At the roundabout, he negotiates the pedestrian crossings that take him across the Holloway Road. It strikes him that he has, neither back then nor since, actually been in the Archway Tavern, the pub that still stands marooned on the island, in the centre of the swirling traffic. He turns down Junction Road. He walks past the long shop windows of the Co-op supermarket. Once, when he'd been walking past on his way home from work, he'd had to cross to the other side. A bus had lost control as it approached a bus-stop there and careered into the shop front. There were shards of plate-glass everywhere. The pavement and the shopfront had been red with blood.

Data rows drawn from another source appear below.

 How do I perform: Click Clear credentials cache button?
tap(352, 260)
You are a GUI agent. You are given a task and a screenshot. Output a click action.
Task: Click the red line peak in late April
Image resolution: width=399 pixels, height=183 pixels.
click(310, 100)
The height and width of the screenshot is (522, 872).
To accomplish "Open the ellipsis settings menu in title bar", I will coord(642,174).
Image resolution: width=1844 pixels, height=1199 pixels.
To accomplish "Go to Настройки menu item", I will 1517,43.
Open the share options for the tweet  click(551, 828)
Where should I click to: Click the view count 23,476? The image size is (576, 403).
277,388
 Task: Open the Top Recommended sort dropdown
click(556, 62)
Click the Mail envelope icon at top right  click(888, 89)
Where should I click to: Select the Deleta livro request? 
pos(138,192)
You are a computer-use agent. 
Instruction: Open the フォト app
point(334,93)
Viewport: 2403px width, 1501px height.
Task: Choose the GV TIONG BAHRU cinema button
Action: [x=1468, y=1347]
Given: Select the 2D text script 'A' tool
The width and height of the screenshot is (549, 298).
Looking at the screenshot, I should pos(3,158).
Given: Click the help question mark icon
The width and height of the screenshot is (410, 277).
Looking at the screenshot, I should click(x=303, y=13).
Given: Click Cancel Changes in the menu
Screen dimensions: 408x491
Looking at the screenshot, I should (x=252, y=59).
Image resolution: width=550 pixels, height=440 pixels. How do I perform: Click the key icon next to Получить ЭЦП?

He'd never seen so much blood. The next day, the windows had been covered over with sheets of plywood.
He finishes the cigarette, dropping it between the bars of a drain cover, keen not to burn the soles of his Doc Marten boots. He feels sure there is a way through the pedestrian precinct opposite but the mouse won't take him there. All it'll do is shift the image from side to side. Figures in a blurred background do their best to create a 3D impression. A virtual no-go zone. The images are clearly from a few years ago as a number of pedestrians are wearing face-masks. He carries on down Junction Road towards Tufnell Park. When he reaches the pet shop he turns right, up Bredgar Road. It's a long, straight road lined on both sides, at first, with more low blocks of flats. He passes Hargrave School, an imposing Victorian building which he has no memory of. He has a vague memory, though, of St Peter's Church, now converted into flats, which stands at the top of the road, at the junction with Dartmouth Park Hill. He remembers how, seen from further down the hill, it plays a significant part in the skyline.
He turns left. He's almost there. To his surprise the building's still standing. He half-expected to discover it'd been bulldozed to make way for some luxury development, but no. He still looks back on that first job with affection. He was often five minutes late although they tended to be tolerant, as he often left late, too. Five minutes was one thing, though - forty-five years was pushing it.